Global Sensitivity Analysis of the distributed hydrologic model ParFlow-CLM (V3.6.0)
Abstract. The integrated distributed hydrological model ParFlow-CLM was used to predict water and energy transport between subsurface, land surface, and atmosphere for the Stettbach headwater catchment, Germany. Based on this model, a global sensitivity analysis was performed using the Latin-Hypercube (LH) sampling strategy followed by the One-factor-At-a-Time (OAT) method to identify the most influential and interactive parameters affecting the main hydrologic processes. In total 12 parameters were evaluated including soil hydraulic properties, storage, Manning coefficient, leaf area index, stem area index, and aerodynamic resistance that characterize water and energy fluxes in soil and vegetation. In addition, the sensitivity analysis was also carried out for different slopes and meteorological conditions to test the transferability of the results to regions with other topographies and climates. Our results show that the simulated energy fluxes, i.e. latent heat flux and sensible heat flux are sensitive to the parameters such as wilting point, leaf area index, and stem area index, especially for steep slope and subarctic climate conditions. The simulated soil evaporation, plant transpiration, infiltration, and runoff, are most sensitive to soil porosity, the van Genuchten parameter n representing the soil pore size distribution, soil wilting point, and leaf area index.

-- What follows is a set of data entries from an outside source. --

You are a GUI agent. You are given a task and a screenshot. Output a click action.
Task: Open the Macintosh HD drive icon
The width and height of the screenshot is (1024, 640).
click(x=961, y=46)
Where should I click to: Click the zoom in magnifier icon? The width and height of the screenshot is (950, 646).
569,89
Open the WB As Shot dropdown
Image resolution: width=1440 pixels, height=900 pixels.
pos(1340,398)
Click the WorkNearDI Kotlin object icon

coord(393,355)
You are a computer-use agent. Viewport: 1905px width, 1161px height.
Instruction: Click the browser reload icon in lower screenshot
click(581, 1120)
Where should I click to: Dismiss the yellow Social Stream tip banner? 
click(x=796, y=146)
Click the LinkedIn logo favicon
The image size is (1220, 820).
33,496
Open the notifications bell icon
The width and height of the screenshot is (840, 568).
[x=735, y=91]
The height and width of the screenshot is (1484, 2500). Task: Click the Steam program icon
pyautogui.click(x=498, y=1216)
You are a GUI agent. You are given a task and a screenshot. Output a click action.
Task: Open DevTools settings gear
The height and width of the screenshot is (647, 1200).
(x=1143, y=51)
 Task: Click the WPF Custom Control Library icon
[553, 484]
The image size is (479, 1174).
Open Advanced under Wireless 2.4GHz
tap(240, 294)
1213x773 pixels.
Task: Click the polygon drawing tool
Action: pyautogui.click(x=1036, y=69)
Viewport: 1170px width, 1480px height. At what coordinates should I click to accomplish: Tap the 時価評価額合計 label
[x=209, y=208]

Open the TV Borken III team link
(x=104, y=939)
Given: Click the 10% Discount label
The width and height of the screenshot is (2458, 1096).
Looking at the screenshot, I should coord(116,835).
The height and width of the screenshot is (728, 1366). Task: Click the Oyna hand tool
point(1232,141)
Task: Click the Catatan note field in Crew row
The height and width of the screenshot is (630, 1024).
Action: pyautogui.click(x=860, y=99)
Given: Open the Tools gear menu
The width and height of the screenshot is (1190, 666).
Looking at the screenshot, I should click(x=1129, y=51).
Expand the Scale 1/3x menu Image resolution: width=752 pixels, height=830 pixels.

The subsurface soil water storage and groundwater storage are most sensitive to soil porosity, while the surface water storage was most sensitive to the soil roughness parameter. For the different slope and climate conditions, the rank order of input parameter sensitivity is consistent, but the magnitude of parameter sensitivity is very different. The strongest deviation in parameter sensitivity occurred for sensible heat flux under the different slope conditions as well as for transpiration under different climate conditions. Overall, this study provides an insight into the most important input parameters that control hydrological fluxes and how the simulated variables vary with the change in parameter values, which can improve our understanding of the key processes in the model and help us to reduce the computational demands of completing multiple simulations of expensive domains.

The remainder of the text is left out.